• [Your assignment]:
Give only a number in reply. It should be how many lines in the records contain the string "icon".

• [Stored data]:
"""
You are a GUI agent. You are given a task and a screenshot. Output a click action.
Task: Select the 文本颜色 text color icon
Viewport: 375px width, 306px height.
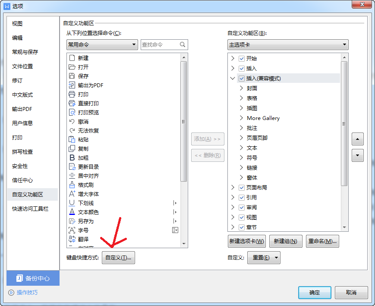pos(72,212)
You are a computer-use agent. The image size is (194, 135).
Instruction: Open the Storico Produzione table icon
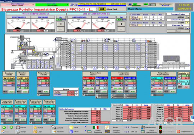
"""
• [Reply]:
2